====== Given data

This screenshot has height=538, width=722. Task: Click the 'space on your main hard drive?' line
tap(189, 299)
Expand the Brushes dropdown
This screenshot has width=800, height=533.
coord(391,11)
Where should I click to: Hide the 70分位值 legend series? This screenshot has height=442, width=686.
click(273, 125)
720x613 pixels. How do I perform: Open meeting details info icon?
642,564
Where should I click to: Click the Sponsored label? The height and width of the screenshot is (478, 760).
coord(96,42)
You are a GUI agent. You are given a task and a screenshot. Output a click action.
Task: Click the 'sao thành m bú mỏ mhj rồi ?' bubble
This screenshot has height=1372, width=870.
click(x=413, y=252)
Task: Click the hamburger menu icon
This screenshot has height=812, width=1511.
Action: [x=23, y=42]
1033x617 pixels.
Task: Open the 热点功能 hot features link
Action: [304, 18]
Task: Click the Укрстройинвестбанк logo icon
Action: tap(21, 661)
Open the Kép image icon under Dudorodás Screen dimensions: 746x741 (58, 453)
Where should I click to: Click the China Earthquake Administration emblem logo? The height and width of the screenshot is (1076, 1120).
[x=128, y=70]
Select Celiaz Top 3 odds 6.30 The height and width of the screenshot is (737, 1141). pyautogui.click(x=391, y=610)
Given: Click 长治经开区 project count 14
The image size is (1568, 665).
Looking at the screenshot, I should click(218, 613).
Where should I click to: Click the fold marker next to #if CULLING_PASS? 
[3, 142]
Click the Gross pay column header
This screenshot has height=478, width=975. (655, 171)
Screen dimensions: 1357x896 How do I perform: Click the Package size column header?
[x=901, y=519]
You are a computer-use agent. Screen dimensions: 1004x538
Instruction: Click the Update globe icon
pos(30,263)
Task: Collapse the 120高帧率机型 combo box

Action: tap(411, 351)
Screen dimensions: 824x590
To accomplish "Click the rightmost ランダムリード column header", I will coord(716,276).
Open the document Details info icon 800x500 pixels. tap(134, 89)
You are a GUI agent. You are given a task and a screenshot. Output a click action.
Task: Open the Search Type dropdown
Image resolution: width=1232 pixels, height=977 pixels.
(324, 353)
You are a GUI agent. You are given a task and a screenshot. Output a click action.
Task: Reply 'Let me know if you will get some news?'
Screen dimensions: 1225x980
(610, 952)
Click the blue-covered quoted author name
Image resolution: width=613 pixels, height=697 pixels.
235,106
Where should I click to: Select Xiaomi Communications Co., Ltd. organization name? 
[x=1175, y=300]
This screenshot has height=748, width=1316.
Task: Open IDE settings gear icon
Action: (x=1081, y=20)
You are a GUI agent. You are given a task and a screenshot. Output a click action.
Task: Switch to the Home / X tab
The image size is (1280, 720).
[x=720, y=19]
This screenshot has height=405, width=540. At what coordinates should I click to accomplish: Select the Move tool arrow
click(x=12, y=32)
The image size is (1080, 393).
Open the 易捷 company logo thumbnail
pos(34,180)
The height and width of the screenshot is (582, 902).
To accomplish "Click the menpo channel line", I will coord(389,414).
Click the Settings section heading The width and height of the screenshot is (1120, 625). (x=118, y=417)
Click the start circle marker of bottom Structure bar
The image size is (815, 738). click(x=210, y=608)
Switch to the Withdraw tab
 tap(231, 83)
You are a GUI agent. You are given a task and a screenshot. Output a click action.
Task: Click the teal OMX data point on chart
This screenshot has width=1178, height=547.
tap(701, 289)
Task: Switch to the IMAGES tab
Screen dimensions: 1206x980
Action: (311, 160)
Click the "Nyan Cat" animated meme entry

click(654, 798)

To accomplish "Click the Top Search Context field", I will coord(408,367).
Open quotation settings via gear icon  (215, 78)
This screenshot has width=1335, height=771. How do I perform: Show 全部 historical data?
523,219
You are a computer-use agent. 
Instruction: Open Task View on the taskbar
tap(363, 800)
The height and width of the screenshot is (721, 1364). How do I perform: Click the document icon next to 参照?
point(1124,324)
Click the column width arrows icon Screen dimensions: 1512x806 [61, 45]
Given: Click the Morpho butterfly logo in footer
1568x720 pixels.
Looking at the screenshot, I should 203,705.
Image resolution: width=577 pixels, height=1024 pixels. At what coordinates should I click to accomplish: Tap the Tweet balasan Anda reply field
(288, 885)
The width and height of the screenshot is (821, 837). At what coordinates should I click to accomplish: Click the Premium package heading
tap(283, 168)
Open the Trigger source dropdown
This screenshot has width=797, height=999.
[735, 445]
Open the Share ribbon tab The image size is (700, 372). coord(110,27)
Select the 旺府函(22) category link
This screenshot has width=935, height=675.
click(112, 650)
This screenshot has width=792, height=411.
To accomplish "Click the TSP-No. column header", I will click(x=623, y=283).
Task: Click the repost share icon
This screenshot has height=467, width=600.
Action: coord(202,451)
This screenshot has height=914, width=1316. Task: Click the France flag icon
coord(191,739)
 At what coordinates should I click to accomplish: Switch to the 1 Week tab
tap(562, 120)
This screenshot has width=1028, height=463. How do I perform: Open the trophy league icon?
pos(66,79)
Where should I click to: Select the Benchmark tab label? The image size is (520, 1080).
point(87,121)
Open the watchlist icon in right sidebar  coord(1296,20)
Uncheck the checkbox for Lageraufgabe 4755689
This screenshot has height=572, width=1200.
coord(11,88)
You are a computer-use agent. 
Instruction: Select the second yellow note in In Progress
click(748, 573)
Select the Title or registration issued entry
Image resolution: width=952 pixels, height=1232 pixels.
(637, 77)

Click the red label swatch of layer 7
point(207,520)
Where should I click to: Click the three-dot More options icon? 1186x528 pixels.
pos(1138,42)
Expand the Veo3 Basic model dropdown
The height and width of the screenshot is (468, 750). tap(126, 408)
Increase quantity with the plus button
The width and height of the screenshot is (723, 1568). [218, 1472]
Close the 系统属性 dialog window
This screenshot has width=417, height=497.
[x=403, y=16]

============

The entire listing is to be printed once more, word for word.

This screenshot has height=538, width=722. Task: Click the 'space on your main hard drive?' line
tap(189, 299)
Expand the Brushes dropdown
This screenshot has width=800, height=533.
coord(391,11)
Where should I click to: Hide the 70分位值 legend series? This screenshot has height=442, width=686.
click(273, 125)
720x613 pixels. How do I perform: Open meeting details info icon?
642,564
Where should I click to: Click the Sponsored label? The height and width of the screenshot is (478, 760).
coord(96,42)
You are a GUI agent. You are given a task and a screenshot. Output a click action.
Task: Click the 'sao thành m bú mỏ mhj rồi ?' bubble
This screenshot has height=1372, width=870.
click(x=413, y=252)
Task: Click the hamburger menu icon
This screenshot has height=812, width=1511.
Action: [x=23, y=42]
1033x617 pixels.
Task: Open the 热点功能 hot features link
Action: [304, 18]
Task: Click the Укрстройинвестбанк logo icon
Action: tap(21, 661)
Open the Kép image icon under Dudorodás Screen dimensions: 746x741 (58, 453)
Where should I click to: Click the China Earthquake Administration emblem logo? The height and width of the screenshot is (1076, 1120).
[x=128, y=70]
Select Celiaz Top 3 odds 6.30 The height and width of the screenshot is (737, 1141). pyautogui.click(x=391, y=610)
Given: Click 长治经开区 project count 14
The image size is (1568, 665).
Looking at the screenshot, I should click(218, 613).
Where should I click to: Click the fold marker next to #if CULLING_PASS? 
[3, 142]
Click the Gross pay column header
This screenshot has height=478, width=975. (655, 171)
Screen dimensions: 1357x896 How do I perform: Click the Package size column header?
[x=901, y=519]
You are a computer-use agent. Screen dimensions: 1004x538
Instruction: Click the Update globe icon
pos(30,263)
Task: Collapse the 120高帧率机型 combo box

Action: tap(411, 351)
Screen dimensions: 824x590
To accomplish "Click the rightmost ランダムリード column header", I will coord(716,276).
Open the document Details info icon 800x500 pixels. tap(134, 89)
You are a GUI agent. You are given a task and a screenshot. Output a click action.
Task: Open the Search Type dropdown
Image resolution: width=1232 pixels, height=977 pixels.
(324, 353)
You are a GUI agent. You are given a task and a screenshot. Output a click action.
Task: Reply 'Let me know if you will get some news?'
Screen dimensions: 1225x980
(610, 952)
Click the blue-covered quoted author name
Image resolution: width=613 pixels, height=697 pixels.
235,106
Where should I click to: Select Xiaomi Communications Co., Ltd. organization name? 
[x=1175, y=300]
This screenshot has height=748, width=1316.
Task: Open IDE settings gear icon
Action: (x=1081, y=20)
You are a GUI agent. You are given a task and a screenshot. Output a click action.
Task: Switch to the Home / X tab
The image size is (1280, 720).
[x=720, y=19]
This screenshot has height=405, width=540. At what coordinates should I click to accomplish: Select the Move tool arrow
click(x=12, y=32)
The image size is (1080, 393).
Open the 易捷 company logo thumbnail
pos(34,180)
The height and width of the screenshot is (582, 902).
To accomplish "Click the menpo channel line", I will coord(389,414).
Click the Settings section heading The width and height of the screenshot is (1120, 625). (x=118, y=417)
Click the start circle marker of bottom Structure bar
The image size is (815, 738). click(x=210, y=608)
Switch to the Withdraw tab
 tap(231, 83)
You are a GUI agent. You are given a task and a screenshot. Output a click action.
Task: Click the teal OMX data point on chart
This screenshot has width=1178, height=547.
tap(701, 289)
Task: Switch to the IMAGES tab
Screen dimensions: 1206x980
Action: (311, 160)
Click the "Nyan Cat" animated meme entry

click(654, 798)

To accomplish "Click the Top Search Context field", I will coord(408,367).
Open quotation settings via gear icon  (215, 78)
This screenshot has width=1335, height=771. How do I perform: Show 全部 historical data?
523,219
You are a computer-use agent. 
Instruction: Open Task View on the taskbar
tap(363, 800)
The height and width of the screenshot is (721, 1364). How do I perform: Click the document icon next to 参照?
point(1124,324)
Click the column width arrows icon Screen dimensions: 1512x806 [61, 45]
Given: Click the Morpho butterfly logo in footer
1568x720 pixels.
Looking at the screenshot, I should 203,705.
Image resolution: width=577 pixels, height=1024 pixels. At what coordinates should I click to accomplish: Tap the Tweet balasan Anda reply field
(288, 885)
The width and height of the screenshot is (821, 837). At what coordinates should I click to accomplish: Click the Premium package heading
tap(283, 168)
Open the Trigger source dropdown
This screenshot has width=797, height=999.
[735, 445]
Open the Share ribbon tab The image size is (700, 372). coord(110,27)
Select the 旺府函(22) category link
This screenshot has width=935, height=675.
click(112, 650)
This screenshot has width=792, height=411.
To accomplish "Click the TSP-No. column header", I will click(x=623, y=283).
Task: Click the repost share icon
This screenshot has height=467, width=600.
Action: coord(202,451)
This screenshot has height=914, width=1316. Task: Click the France flag icon
coord(191,739)
 At what coordinates should I click to accomplish: Switch to the 1 Week tab
tap(562, 120)
This screenshot has width=1028, height=463. How do I perform: Open the trophy league icon?
pos(66,79)
Where should I click to: Select the Benchmark tab label? The image size is (520, 1080).
point(87,121)
Open the watchlist icon in right sidebar  coord(1296,20)
Uncheck the checkbox for Lageraufgabe 4755689
This screenshot has height=572, width=1200.
coord(11,88)
You are a computer-use agent. 
Instruction: Select the second yellow note in In Progress
click(748, 573)
Select the Title or registration issued entry
Image resolution: width=952 pixels, height=1232 pixels.
(637, 77)

Click the red label swatch of layer 7
point(207,520)
Where should I click to: Click the three-dot More options icon? 1186x528 pixels.
pos(1138,42)
Expand the Veo3 Basic model dropdown
The height and width of the screenshot is (468, 750). tap(126, 408)
Increase quantity with the plus button
The width and height of the screenshot is (723, 1568). [218, 1472]
Close the 系统属性 dialog window
This screenshot has width=417, height=497.
[x=403, y=16]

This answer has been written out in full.